Implementing AI governance evidence rigorously often introduces administrative overhead, requiring organisations to weigh faster AI deployment against the cost of preserving reviewable, tamper-resistant records.

  • A finance team reconciles AI tool spend by linking each autonomous action to an approved owner, a policy decision, and a time-stamped change record from the production system.
  • A security team investigates a suspicious model action and uses evidence to show whether the AI agent had standing access, whether a human approved the step, and whether a secret was touched.
  • An audit team validates that an AI workflow followed Ultimate Guide to NHIs — Regulatory and Audit Perspectives requirements by checking control attestations, identity ownership, and log retention.
  • A platform team reviews the Ultimate Guide to NHIs — Lifecycle Processes for Managing NHIs to confirm evidence is captured from onboarding through retirement, not only during incident response.
  • After a secret exposure event similar to the DeepSeek breach, teams use evidence to determine whether credentials were exposed, rotated, or reused by an AI agent or its upstream tooling.

For governance teams, the key standardisation question is how much evidence is enough. The answer is still evolving, but NIST AI 600-1 Generative AI Profile and related guidance both push organisations toward traceability, reviewability, and documented accountability rather than informal trust.

Why It Matters in NHI Security

AI governance evidence becomes critical when an AI system acts like an NHI with execution authority, because the question is no longer whether the model was useful but whether it was authorised, bounded, and attributable. Without evidence, organisations cannot prove least privilege, cannot reconstruct tool access, and cannot show whether an AI agent overstepped policy or merely surfaced a risky recommendation.

The 2026 Infrastructure Identity Survey found that only 44% of organisations have implemented any policies to manage their AI agents, despite 92% agreeing that governing AI agents is critical to enterprise security. That gap matters because evidence is what turns policy intent into proof. It also helps organisations align with control expectations in NIST AI Risk Management Framework and, where applicable, the EU AI Act, both of which expect traceability, oversight, and documented risk handling.

Practitioners also use evidence to connect AI behaviour to NHI controls discussed in Top 10 NHI Issues, especially when over-privileged access or shadow automation creates hidden exposure.

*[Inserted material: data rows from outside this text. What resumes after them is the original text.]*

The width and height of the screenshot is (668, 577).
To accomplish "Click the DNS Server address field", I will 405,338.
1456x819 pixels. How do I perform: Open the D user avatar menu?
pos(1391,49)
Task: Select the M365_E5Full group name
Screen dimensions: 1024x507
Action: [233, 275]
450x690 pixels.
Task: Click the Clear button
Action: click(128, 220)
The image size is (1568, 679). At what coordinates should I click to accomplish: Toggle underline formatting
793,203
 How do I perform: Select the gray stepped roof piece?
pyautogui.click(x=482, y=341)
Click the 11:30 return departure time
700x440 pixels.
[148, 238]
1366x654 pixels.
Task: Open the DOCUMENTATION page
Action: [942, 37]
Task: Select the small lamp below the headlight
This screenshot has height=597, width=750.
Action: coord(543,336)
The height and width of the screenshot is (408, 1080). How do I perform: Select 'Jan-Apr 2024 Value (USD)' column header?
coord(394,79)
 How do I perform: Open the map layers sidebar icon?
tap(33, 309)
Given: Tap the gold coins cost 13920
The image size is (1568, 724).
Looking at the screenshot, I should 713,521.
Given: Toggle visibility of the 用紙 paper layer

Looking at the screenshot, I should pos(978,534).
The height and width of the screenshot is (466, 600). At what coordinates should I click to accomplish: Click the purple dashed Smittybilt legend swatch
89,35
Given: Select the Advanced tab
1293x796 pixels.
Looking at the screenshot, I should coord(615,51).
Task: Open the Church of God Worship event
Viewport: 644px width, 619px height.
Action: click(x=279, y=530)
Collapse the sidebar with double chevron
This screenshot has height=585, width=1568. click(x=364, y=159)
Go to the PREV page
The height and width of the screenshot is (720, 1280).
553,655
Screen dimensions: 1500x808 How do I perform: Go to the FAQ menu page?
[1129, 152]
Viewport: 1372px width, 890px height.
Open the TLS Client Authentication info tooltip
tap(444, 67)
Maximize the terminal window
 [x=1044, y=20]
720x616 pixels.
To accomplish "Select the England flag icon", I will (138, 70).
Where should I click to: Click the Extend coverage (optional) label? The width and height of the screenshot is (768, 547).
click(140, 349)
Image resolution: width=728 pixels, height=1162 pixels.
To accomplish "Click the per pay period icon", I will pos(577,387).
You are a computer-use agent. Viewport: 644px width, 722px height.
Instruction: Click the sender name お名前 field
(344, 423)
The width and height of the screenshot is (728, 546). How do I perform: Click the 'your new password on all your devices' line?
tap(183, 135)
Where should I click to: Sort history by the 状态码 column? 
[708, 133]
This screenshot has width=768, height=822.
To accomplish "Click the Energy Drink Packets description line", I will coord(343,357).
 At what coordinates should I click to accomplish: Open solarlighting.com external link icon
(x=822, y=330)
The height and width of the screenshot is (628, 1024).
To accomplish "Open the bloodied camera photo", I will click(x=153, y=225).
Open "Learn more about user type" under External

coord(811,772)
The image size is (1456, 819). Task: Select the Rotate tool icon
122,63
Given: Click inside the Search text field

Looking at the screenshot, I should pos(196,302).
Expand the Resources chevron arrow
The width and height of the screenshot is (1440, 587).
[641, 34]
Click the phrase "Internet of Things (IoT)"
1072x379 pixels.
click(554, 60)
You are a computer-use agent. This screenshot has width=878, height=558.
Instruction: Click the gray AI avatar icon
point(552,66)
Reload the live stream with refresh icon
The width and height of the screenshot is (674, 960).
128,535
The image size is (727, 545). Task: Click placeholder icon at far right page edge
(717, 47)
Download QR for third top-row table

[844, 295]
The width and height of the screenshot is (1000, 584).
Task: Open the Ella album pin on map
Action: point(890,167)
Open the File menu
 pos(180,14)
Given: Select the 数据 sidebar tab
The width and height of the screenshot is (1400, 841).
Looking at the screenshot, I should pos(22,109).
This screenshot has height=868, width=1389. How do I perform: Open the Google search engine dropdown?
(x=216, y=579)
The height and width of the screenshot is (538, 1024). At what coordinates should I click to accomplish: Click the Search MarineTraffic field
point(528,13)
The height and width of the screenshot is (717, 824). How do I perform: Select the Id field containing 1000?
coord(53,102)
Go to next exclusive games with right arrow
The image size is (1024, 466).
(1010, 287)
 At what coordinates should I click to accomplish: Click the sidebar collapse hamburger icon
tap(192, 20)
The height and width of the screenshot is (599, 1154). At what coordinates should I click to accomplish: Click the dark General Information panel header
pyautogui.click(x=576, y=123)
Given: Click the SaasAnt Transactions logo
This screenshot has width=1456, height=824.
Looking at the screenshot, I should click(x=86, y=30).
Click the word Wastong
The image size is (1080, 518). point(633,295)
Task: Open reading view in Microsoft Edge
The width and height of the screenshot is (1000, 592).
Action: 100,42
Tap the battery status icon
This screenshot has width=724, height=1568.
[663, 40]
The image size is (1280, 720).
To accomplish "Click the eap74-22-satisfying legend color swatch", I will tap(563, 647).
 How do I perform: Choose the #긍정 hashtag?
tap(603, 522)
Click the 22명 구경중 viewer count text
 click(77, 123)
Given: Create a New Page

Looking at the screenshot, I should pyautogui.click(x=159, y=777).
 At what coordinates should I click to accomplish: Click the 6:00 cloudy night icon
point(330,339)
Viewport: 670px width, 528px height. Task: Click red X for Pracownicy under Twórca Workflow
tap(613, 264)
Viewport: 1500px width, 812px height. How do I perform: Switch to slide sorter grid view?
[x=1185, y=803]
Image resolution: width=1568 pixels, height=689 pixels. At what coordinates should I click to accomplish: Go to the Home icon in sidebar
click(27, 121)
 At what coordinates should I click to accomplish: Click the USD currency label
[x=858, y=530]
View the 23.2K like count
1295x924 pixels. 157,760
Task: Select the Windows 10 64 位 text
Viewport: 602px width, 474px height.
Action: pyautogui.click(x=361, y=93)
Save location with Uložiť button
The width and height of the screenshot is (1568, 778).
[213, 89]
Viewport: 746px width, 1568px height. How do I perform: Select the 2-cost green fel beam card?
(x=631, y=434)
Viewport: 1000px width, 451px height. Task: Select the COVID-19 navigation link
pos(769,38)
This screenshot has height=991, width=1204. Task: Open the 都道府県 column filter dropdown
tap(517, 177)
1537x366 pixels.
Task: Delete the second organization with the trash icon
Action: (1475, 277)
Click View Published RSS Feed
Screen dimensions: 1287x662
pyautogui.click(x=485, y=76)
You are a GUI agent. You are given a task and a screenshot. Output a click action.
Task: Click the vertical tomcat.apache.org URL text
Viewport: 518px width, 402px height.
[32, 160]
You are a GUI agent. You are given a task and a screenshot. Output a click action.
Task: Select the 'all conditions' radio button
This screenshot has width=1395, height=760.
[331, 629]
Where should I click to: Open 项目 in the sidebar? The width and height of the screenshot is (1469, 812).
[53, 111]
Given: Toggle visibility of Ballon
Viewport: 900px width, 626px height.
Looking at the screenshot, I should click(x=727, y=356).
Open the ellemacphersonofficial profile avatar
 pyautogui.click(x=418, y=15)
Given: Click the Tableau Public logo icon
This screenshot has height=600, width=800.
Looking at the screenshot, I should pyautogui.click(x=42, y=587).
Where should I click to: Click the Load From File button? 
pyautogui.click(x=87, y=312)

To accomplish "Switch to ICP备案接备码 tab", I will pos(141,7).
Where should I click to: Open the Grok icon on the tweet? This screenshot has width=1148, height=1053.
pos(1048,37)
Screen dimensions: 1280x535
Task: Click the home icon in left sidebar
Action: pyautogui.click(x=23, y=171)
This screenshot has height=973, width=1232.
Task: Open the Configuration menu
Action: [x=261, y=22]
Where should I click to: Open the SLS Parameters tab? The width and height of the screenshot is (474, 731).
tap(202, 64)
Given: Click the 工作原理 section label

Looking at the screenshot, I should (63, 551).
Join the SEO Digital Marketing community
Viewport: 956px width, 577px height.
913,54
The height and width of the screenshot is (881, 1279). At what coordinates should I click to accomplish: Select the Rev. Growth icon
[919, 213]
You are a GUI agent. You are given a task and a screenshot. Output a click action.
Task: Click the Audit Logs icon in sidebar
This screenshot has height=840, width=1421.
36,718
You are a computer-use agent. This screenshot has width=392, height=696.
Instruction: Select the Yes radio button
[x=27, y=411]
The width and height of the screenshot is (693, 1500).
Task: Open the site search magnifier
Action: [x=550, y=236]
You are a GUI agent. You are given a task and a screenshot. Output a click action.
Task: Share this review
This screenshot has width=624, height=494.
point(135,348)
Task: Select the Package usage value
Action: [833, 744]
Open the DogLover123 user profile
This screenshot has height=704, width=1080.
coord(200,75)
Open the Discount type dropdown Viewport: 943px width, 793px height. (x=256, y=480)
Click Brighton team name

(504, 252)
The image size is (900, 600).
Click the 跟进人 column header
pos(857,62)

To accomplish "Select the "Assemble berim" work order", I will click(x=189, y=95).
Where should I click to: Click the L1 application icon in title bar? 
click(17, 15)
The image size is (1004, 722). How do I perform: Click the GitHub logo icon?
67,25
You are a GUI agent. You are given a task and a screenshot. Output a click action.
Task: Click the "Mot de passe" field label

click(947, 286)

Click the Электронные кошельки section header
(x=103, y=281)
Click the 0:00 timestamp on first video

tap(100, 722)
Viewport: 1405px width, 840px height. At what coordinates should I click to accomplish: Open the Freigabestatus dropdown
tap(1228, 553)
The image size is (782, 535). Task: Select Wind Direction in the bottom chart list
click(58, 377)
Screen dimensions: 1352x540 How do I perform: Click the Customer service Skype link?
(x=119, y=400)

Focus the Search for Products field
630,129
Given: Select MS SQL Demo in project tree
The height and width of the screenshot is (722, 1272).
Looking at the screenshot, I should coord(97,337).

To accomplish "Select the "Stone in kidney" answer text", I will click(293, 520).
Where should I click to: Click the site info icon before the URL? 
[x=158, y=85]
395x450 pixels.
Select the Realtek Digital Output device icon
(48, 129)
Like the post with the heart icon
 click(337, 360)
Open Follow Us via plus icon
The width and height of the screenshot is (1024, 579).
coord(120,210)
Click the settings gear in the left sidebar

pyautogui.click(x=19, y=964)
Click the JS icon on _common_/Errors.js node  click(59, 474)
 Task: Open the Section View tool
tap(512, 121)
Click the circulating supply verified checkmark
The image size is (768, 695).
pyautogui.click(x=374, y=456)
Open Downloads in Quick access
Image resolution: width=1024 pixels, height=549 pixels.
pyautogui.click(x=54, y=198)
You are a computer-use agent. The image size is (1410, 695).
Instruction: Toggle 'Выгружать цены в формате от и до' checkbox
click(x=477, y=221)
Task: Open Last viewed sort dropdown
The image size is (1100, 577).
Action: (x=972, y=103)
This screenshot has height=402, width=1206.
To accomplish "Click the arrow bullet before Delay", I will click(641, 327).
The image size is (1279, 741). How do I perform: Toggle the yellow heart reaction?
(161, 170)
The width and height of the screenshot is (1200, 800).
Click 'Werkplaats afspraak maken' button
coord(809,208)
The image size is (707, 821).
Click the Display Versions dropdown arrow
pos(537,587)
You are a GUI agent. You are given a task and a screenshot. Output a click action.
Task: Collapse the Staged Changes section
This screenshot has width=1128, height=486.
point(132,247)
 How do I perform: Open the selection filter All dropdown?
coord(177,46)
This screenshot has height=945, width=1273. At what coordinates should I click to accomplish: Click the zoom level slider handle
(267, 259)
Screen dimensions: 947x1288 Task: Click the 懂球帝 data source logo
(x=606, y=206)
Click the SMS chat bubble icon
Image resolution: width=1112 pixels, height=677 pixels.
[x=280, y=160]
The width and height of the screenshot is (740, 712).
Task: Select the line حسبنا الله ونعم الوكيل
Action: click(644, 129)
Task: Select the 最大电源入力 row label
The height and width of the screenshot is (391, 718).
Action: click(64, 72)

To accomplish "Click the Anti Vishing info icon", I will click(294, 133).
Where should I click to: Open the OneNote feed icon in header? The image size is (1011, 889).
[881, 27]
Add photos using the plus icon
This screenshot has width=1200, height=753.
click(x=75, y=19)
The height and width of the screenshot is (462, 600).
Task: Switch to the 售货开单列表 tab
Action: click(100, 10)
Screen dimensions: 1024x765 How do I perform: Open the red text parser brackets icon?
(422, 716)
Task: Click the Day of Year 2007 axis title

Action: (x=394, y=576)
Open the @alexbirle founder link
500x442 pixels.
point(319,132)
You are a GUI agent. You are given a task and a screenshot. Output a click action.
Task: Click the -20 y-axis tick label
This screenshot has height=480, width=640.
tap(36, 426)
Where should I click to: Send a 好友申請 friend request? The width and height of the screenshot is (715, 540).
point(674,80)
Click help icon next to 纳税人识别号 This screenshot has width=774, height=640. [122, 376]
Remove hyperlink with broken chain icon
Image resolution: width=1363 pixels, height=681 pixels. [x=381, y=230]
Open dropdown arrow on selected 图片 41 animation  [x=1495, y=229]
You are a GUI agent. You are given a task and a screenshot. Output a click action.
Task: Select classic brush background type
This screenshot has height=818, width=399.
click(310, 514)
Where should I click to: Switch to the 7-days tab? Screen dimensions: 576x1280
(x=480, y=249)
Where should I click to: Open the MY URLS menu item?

Organisations typically encounter the need for AI governance evidence only after an incident, an audit finding, or an unexplained autonomous change, at which point the term becomes operationally unavoidable to address.

Standards & Framework Alignment

This section maps relevant standards and security frameworks to the operational risks and controls described in this guidance.

OWASP Non-Human Identity Top 10 address the attack and risk surface, while NIST AI RMF and NIST CSF 2.0 set the governance and control requirements practitioners need to meet.

Framework Control / Reference Relevance
OWASP Non-Human Identity Top 10 NHI-02 Evidence depends on proper secret handling and traceable NHI access paths.
NIST AI RMF Requires traceability, accountability, and ongoing monitoring for AI risk governance.
NIST CSF 2.0 PR.AC-4 Access governance and least privilege need evidence to verify permissions and reviews.

Preserve decision, approval, and telemetry records that prove the AI stayed within approved bounds.